0
votes

I am using Apache Beam with Cloud Dataflow. Imagine millions of products arriving to the pipeline. After some steps (filtering, mapping and so on) I want to partition the data by some field. I tried to use Partition transform, and I guess it does the partitioning right. However, I have no idea how to proceed further. Here's what confuses me:

My goal is to partition the data by some field and write all that data to different tables. Let's say that the partition transform sliced the data in 18 PCollections, then there should be 18 files. However, the partition transform returns PCollectionList, and I can't apply TextIO transform to it. I tried iterating it and applying TextIO transform to each PCollection, but it didn't work.

How do I write all the parts to file after Partition transform?

Thanks,

1
Can you add some code and point at the problem in code?boden

1 Answers

4
votes

The function used for PTransform Partition needs to output the index of the list to which the element needs to go. Following the pipeline should simply be referencing to that output.
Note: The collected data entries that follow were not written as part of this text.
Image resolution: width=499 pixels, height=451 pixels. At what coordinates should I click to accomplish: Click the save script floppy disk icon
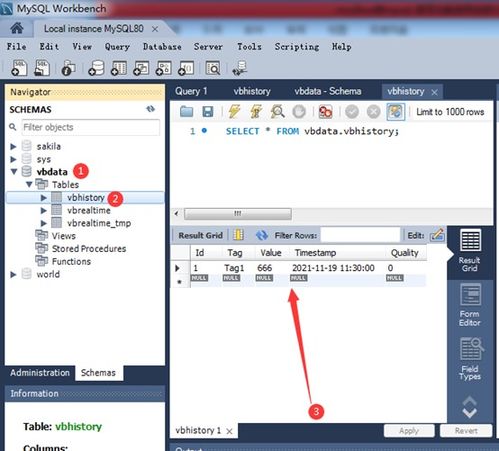coord(208,112)
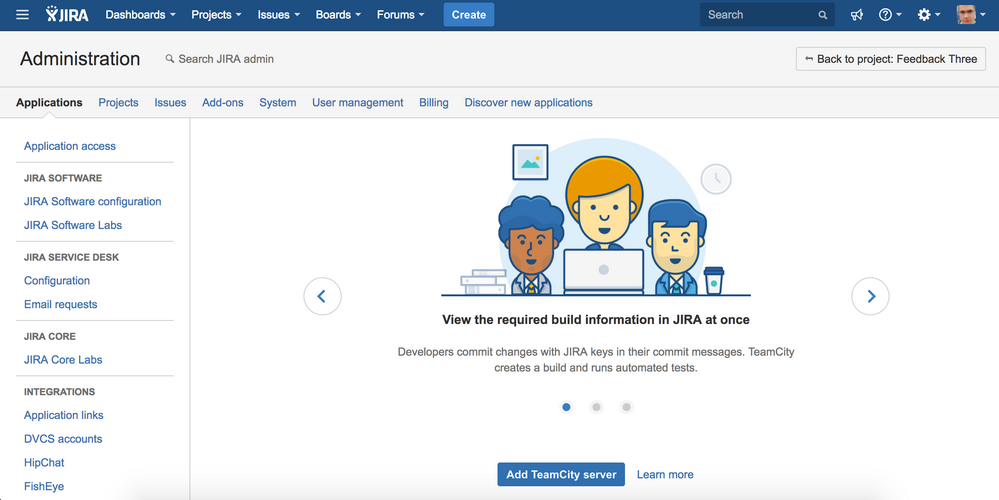The height and width of the screenshot is (500, 999).
Task: Select the first carousel dot indicator
Action: click(566, 407)
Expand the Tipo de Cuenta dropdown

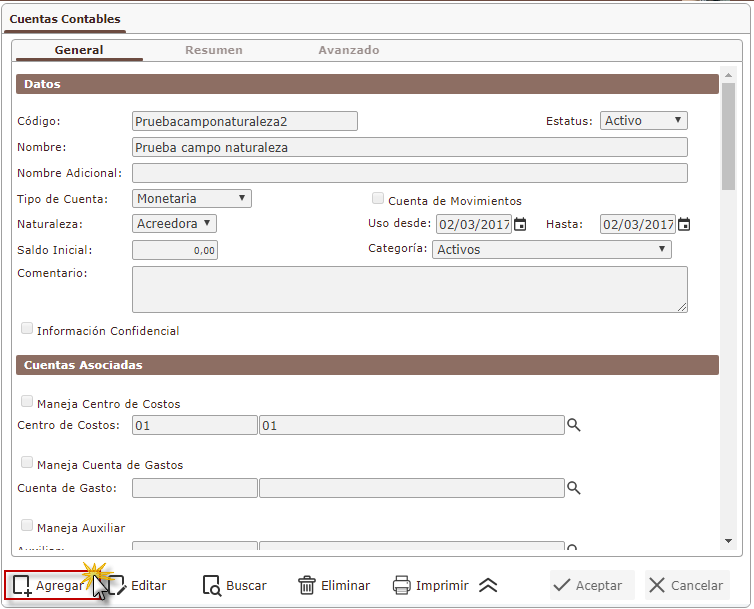tap(191, 198)
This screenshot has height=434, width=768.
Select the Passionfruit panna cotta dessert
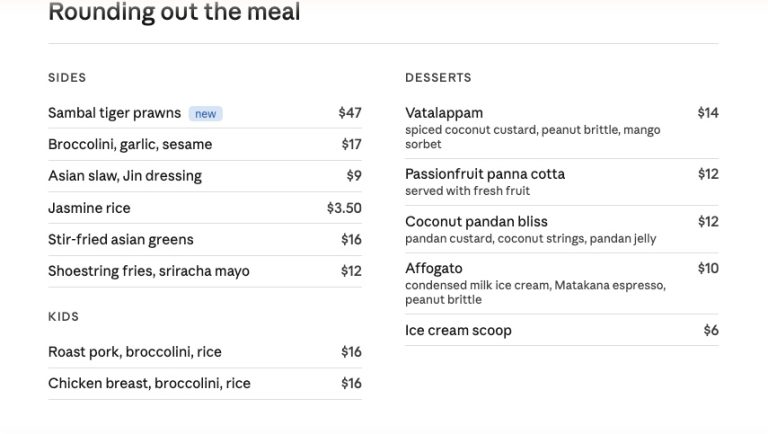pos(485,174)
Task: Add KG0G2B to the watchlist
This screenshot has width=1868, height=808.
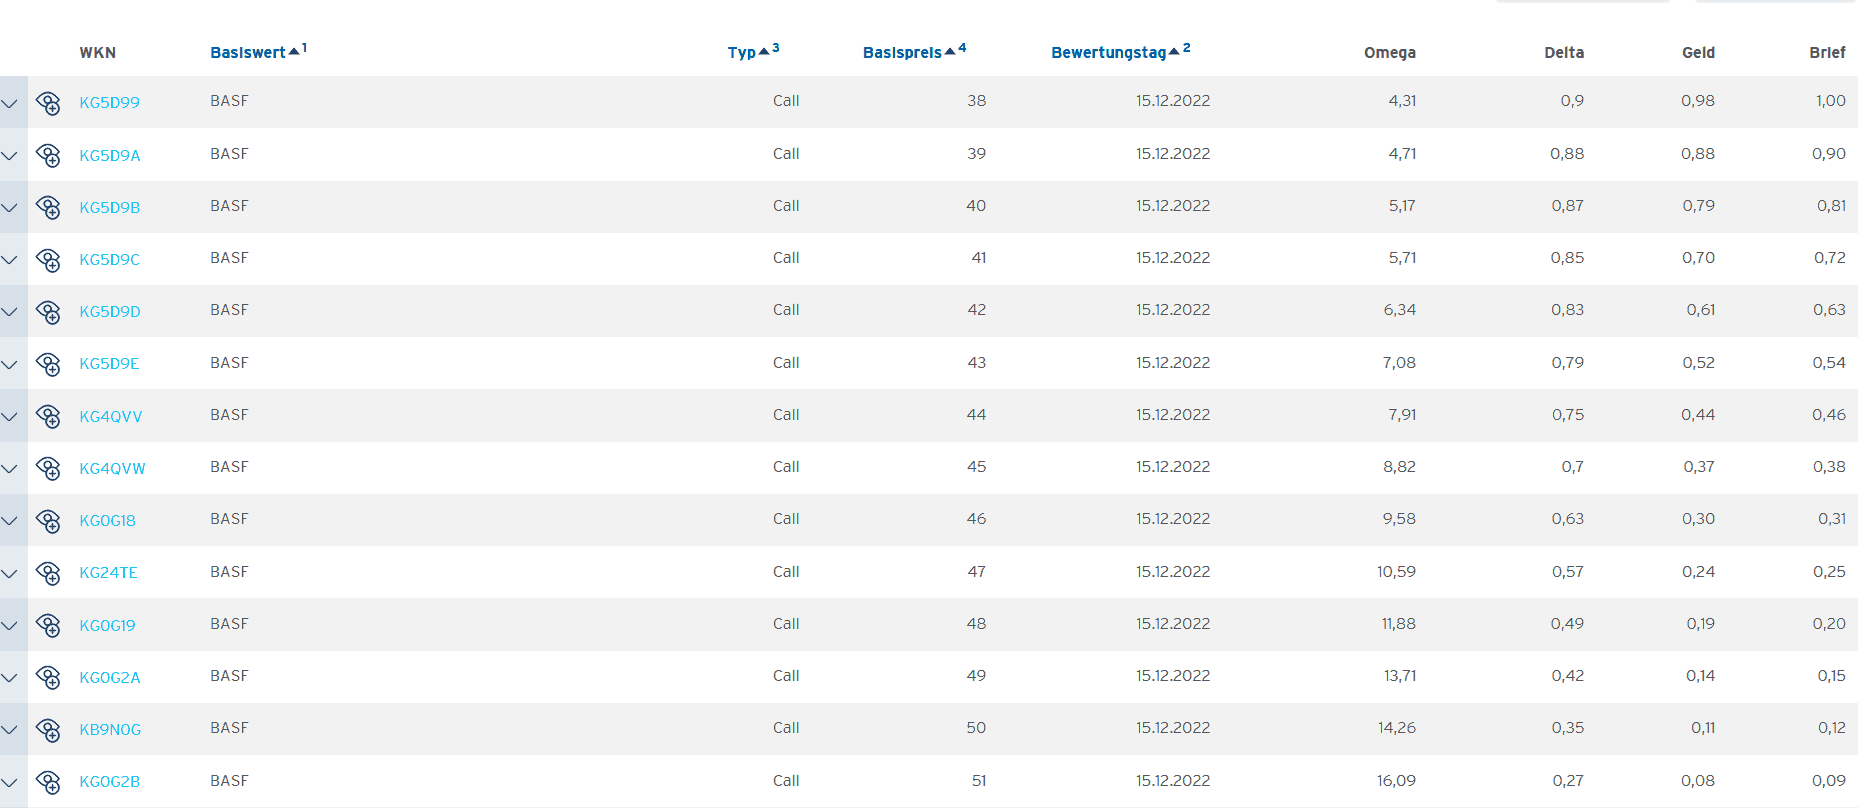Action: (48, 781)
An example in python:

with beam.Pipeline() as p:
    even, odd = (p | "Create Numbers" >> Create(range(10))
                 | "Odd or Even" >> Partition(lambda n, partitions: n % 2, 2))
    # lambda x,y: which partition fn, number partitions
    # even would be when the fn outputs 0, odd when it outputs 1

    even | "even write" >> beam.io.textio.WriteToText('Output/Even')
    odd | "odd write" >> beam.io.textio.WriteToText('Output/Odd')